# Provided records:
● ● ● ● ● ● ●

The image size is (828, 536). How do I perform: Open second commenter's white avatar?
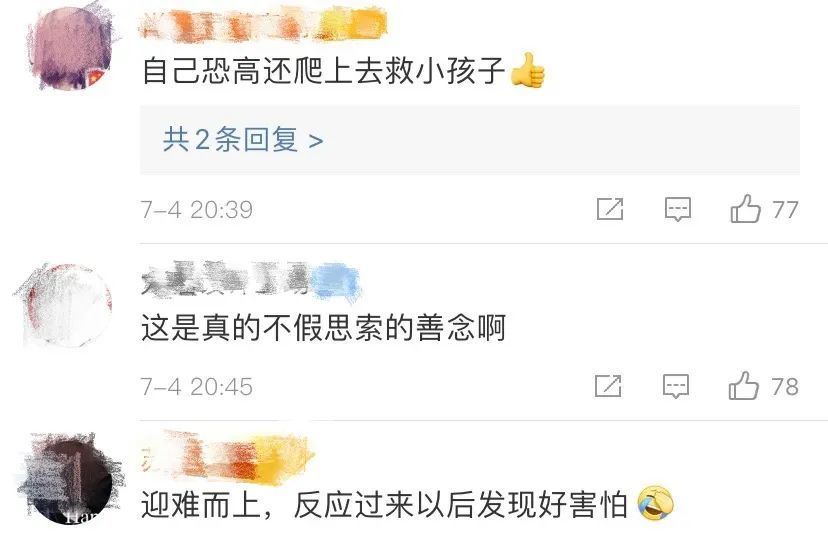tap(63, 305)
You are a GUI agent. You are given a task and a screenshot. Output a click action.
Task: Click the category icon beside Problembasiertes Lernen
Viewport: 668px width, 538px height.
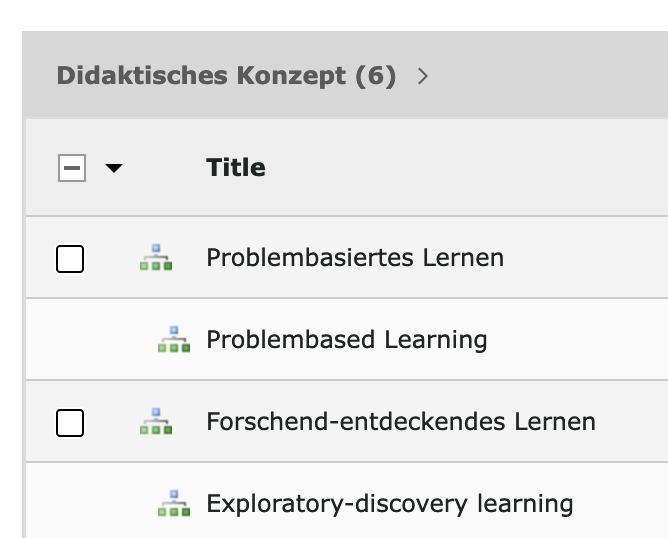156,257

● ● ● ● ● ● ●

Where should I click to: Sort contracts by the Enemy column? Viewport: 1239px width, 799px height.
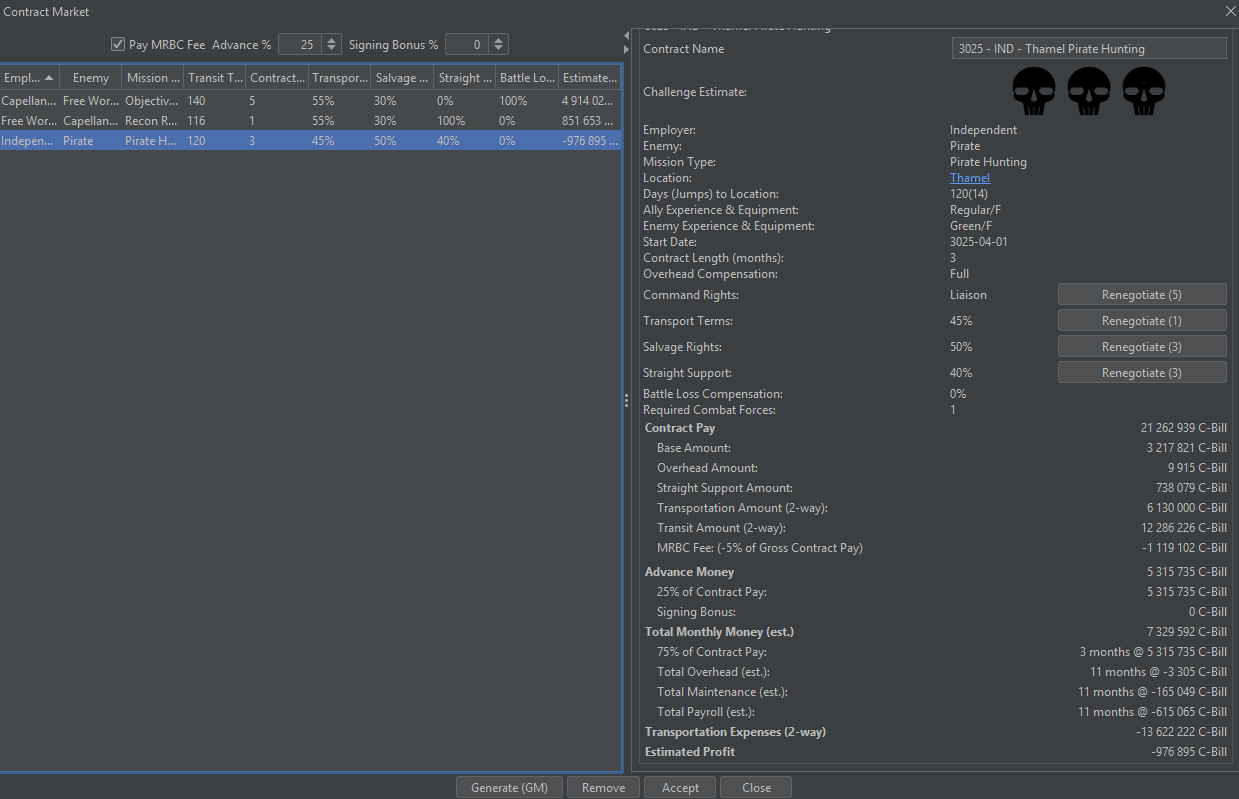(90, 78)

● ● ● ● ● ● ●

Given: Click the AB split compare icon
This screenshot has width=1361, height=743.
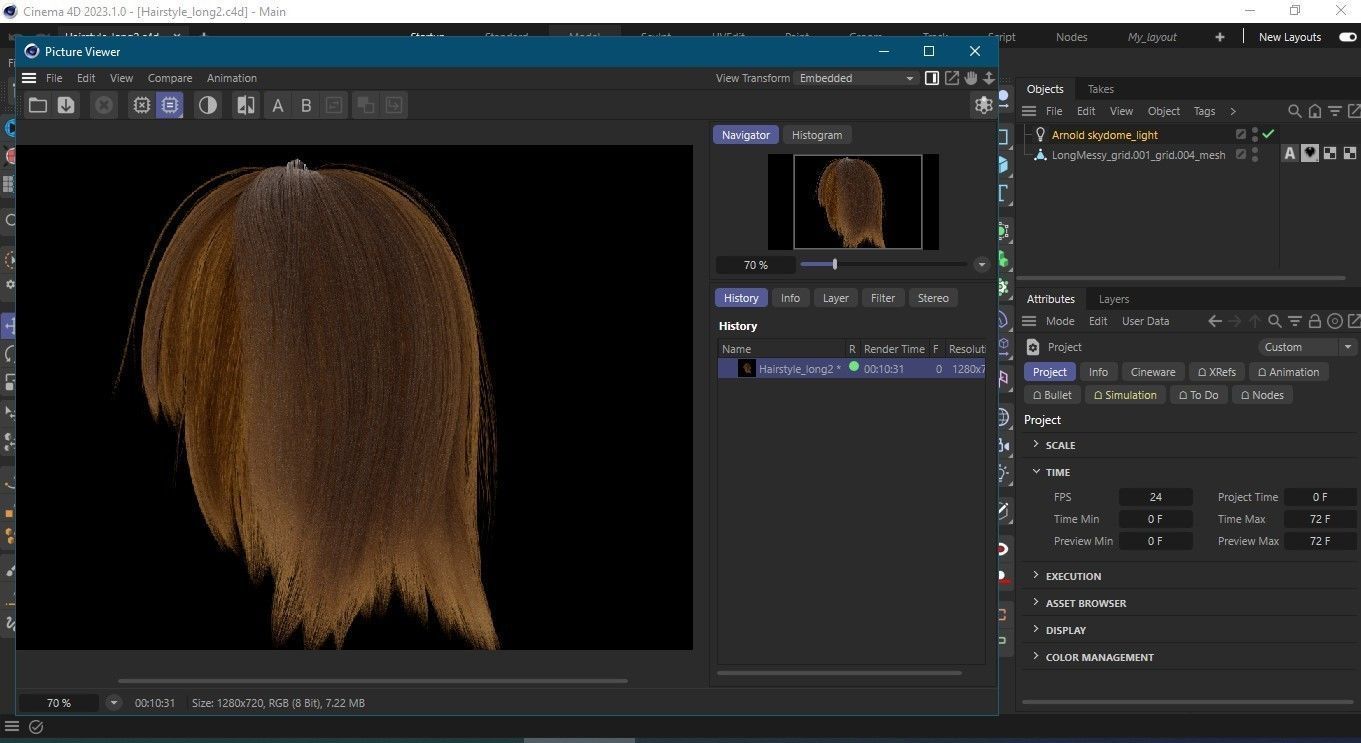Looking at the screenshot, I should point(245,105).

● ● ● ● ● ● ●

# What the task asks:
In the lines above, find each one with "icon" and list it.

# Written response:
Task: Click the category icon beside Problembasiertes Lernen
Given: Click the AB split compare icon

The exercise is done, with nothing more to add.